Track state in summingbird-online as an Iterator rather than a Seq. #703

Merged
merged 8 commits into from Jan 4, 2017

Projects

None yet

4 participants

@pankajroark
Contributor

Fix for #689 . This should avoid n^2 compute complexity when summing single element lists of Storm tuples.

@pankajroark pankajroark Track state in summingbird-online as an Iterator rather than a Seq. T…
…his should avoid n^2 compute comlexity when summing single element lists of Storm tuples.
50eb9b4
@johnynek
Collaborator

could we use Stream instead? the mutability of an Iterator makes it pretty costly to verify that it is not buggy with a code review. I really hate to have a mutable object on an API unless the performance is really necessitating it?

@pankajroark pankajroark Use Stream instead of iterator for tracking InputState
84842a4
@pankajroark
Contributor

Good idea. Changed to use stream instead of iterator.

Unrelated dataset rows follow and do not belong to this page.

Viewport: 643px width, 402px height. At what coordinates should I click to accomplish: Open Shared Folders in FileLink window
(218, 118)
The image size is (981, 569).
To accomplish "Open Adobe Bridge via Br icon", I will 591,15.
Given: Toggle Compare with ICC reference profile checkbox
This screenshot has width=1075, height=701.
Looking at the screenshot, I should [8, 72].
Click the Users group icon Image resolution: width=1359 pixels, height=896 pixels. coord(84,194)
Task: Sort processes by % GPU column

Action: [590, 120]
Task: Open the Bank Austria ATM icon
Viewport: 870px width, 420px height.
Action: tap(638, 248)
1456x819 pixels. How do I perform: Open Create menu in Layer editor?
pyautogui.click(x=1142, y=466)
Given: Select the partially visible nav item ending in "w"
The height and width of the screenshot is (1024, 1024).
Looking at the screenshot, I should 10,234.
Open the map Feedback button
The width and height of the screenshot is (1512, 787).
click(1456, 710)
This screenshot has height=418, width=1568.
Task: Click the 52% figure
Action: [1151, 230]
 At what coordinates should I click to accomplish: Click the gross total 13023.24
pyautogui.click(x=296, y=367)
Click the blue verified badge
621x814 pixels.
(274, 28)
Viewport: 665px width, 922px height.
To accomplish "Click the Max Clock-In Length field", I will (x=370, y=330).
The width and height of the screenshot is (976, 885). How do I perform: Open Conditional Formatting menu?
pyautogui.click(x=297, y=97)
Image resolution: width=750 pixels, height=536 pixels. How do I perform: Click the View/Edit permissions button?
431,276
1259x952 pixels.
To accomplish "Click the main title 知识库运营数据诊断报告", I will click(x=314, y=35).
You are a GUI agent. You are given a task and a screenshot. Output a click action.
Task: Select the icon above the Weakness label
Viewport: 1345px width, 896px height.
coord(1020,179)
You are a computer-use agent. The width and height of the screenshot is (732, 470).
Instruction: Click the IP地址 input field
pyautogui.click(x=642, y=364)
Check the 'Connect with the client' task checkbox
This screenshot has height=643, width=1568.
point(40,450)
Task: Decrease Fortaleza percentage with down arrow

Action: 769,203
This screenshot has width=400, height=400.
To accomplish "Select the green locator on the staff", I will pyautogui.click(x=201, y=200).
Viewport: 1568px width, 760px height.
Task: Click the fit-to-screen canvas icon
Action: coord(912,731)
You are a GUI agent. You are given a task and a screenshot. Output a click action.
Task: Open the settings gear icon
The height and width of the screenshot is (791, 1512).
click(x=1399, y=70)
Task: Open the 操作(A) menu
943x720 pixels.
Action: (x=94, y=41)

@pankajroark pankajroark Rename semigroup.
2188e3e
@pankajroark
Contributor

tbh Iterator is 4x faster than stream in this microbenchmark but both are way faster than List, so stream seems fine:
val s = (0 to 10000).toList

@Benchmark
def listConcat(): List[Int] = {
s ++ List(0)
}

@Benchmark
def streamConcat(): Stream[Int] = {
s.toStream ++ Stream(0)
}

@Benchmark
def iterConcat(): Iterator[Int] = {
s.toIterator ++ Iterator.single(0)
}

Results:
[info] ToBenchmark.iterConcat thrpt 4 85182247.256 ± 5840222.962 ops/s
[info] ToBenchmark.listConcat thrpt 4 9937.918 ± 26498.037 ops/s
[info] ToBenchmark.streamConcat thrpt 4 22019587.193 ± 7199199.008 ops/s

@johnynek
Collaborator
@pankajroark
Contributor

I tried Batched but the code started getting complicated because of https://github.com/twitter/summingbird/blob/develop/summingbird-online/src/main/scala/com/twitter/summingbird/online/executor/AsyncBase.scala#L46

We need to be able to pass an empty Batched here. Batched itself doesn't have a zero value it relies on the contained type. So we either have to use Option[Batched] which wouldn't be good for performance, always having to wrap/unwrap. Or we have to have the monoid of S available in this abstract class, which would require further code changes.

@pankajroark
Contributor

Just for comparison iterator and Batched are indeed comparable in perf. I'd really like to use Batched if we could find a simple way or iterator otherwise. Combining input state is in the hot path.:
val s = (0 to 10000).toList
val bs = Batched.items(s).get
val is = s.toIterator
val ss = s.toStream

@Benchmark
def listConcat(): List[Int] = {
s ++ List(0)
}

@Benchmark
def streamConcat(): Stream[Int] = {
ss ++ Stream(0)
}

@Benchmark
def iterConcat(): Iterator[Int] = {
is ++ Iterator.single(0)
}

@Benchmark
def batchedConcat(): Batched[Int] = {
bs.combine(Batched(0))
}

[info] ToBenchmark.batchedConcat thrpt 4 126300963.122 ± 46804561.489 ops/s
[info] ToBenchmark.iterConcat thrpt 4 121149476.337 ± 46339829.598 ops/s
[info] ToBenchmark.listConcat thrpt 4 9380.640 ± 23140.126 ops/s
[info] ToBenchmark.streamConcat thrpt 4 24118157.945 ± 7172767.691 ops/s

@pankajroark
Contributor

Any suggestions on the next steps here. I'm ok with Stream, it's still much better than List in this case.

@johnynek
Collaborator
johnynek commented Jan 2, 2017

I have not investigated why the tests are red.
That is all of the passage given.